• Collected data entries
= Beginning of Section =

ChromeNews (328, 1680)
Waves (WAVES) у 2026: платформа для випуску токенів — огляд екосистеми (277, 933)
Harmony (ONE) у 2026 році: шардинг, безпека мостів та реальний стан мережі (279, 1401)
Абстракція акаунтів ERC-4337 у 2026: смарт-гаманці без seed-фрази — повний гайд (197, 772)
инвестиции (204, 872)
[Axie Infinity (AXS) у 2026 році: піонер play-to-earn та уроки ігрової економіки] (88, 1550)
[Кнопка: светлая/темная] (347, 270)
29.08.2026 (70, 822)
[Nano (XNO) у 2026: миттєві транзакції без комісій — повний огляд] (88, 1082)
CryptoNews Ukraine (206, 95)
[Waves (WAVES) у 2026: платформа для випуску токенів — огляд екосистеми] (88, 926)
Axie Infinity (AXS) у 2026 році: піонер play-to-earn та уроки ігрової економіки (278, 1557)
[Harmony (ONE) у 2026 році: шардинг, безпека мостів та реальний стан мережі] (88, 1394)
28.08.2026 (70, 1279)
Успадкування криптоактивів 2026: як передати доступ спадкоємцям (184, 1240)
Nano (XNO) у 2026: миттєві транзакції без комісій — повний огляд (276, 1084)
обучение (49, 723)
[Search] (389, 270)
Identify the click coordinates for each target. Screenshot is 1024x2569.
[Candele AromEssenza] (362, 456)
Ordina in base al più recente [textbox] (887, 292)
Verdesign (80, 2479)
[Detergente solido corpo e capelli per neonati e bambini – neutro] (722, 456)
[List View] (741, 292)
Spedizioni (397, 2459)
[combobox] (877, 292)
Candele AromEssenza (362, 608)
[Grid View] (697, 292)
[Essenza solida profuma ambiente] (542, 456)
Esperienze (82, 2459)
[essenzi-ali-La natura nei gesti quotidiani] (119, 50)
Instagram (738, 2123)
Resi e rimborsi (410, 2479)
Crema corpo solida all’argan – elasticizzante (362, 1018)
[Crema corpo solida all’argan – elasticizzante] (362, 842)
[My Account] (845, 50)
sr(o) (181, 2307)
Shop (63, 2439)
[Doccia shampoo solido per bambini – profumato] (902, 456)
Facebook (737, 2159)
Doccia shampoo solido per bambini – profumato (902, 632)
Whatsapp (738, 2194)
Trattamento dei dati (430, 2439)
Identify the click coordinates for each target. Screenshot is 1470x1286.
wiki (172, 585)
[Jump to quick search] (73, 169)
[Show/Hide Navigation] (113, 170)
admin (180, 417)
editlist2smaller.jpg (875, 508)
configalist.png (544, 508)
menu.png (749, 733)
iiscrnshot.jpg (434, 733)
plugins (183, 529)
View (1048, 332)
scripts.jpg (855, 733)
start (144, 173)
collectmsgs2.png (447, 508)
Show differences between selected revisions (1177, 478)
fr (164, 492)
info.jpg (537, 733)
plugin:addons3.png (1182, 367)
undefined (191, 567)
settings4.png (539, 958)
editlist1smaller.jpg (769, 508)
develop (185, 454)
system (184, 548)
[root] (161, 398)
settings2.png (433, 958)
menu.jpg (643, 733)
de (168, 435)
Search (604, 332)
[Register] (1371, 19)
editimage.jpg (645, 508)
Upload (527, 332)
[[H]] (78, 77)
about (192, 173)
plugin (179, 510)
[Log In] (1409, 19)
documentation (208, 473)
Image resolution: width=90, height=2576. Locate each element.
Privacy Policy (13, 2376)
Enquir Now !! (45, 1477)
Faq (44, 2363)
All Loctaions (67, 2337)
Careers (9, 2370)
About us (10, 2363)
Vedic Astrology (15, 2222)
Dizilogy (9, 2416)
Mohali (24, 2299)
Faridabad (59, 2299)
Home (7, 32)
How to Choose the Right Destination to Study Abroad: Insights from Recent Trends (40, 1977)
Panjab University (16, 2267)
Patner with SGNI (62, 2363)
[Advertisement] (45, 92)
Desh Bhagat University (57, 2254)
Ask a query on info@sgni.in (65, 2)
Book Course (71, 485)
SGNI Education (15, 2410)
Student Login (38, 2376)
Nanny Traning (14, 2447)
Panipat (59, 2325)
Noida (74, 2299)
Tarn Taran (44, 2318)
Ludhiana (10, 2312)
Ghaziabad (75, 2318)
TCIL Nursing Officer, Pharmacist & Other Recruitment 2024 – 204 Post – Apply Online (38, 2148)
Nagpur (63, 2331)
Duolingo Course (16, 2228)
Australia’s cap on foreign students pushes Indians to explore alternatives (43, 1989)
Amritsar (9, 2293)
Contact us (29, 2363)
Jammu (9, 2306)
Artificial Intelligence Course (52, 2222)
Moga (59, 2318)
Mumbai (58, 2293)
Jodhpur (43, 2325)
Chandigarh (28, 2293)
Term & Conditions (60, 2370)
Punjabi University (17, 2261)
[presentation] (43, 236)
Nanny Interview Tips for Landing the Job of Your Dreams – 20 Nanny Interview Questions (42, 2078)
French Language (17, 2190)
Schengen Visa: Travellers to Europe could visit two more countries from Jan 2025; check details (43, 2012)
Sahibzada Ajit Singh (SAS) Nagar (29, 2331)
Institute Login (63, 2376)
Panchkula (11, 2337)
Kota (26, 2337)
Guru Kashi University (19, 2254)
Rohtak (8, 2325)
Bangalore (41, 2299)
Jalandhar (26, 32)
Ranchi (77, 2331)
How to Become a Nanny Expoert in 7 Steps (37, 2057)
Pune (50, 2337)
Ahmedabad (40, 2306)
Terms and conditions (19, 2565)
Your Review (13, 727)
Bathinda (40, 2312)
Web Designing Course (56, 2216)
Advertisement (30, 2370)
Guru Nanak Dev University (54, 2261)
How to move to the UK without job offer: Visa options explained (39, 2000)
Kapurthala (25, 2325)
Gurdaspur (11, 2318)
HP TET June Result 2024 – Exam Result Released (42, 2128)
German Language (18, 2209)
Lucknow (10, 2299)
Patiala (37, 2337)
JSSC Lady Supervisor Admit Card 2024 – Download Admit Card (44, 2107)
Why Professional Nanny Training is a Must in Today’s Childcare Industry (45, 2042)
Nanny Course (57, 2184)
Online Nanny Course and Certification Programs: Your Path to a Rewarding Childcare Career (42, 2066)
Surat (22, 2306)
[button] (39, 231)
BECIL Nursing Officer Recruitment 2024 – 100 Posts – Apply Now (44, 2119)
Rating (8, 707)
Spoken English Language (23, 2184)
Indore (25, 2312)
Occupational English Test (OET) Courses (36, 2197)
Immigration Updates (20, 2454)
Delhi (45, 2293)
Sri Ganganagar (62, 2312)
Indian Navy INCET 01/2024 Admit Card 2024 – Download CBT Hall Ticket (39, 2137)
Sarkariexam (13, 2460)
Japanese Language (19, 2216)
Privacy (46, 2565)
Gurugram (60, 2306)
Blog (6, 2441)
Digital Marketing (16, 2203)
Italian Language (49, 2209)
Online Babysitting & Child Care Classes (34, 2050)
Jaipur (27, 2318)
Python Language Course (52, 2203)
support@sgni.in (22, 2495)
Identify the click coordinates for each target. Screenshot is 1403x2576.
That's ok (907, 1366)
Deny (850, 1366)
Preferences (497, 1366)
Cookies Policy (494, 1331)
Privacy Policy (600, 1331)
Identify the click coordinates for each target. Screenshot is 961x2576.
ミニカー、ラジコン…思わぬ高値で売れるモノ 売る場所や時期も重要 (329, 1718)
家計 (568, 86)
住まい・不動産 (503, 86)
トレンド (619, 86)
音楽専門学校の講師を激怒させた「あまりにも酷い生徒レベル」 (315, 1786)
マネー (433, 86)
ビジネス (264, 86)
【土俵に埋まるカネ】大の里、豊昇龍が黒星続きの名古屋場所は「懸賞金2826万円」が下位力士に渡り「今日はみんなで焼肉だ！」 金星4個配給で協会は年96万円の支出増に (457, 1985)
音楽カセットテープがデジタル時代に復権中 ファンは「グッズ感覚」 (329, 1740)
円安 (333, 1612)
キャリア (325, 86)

= End of Section =

Copy each line above that has the word "solido".

• Your solution
[Detergente solido corpo e capelli per neonati e bambini – neutro] (722, 456)
[Doccia shampoo solido per bambini – profumato] (902, 456)
Doccia shampoo solido per bambini – profumato (902, 632)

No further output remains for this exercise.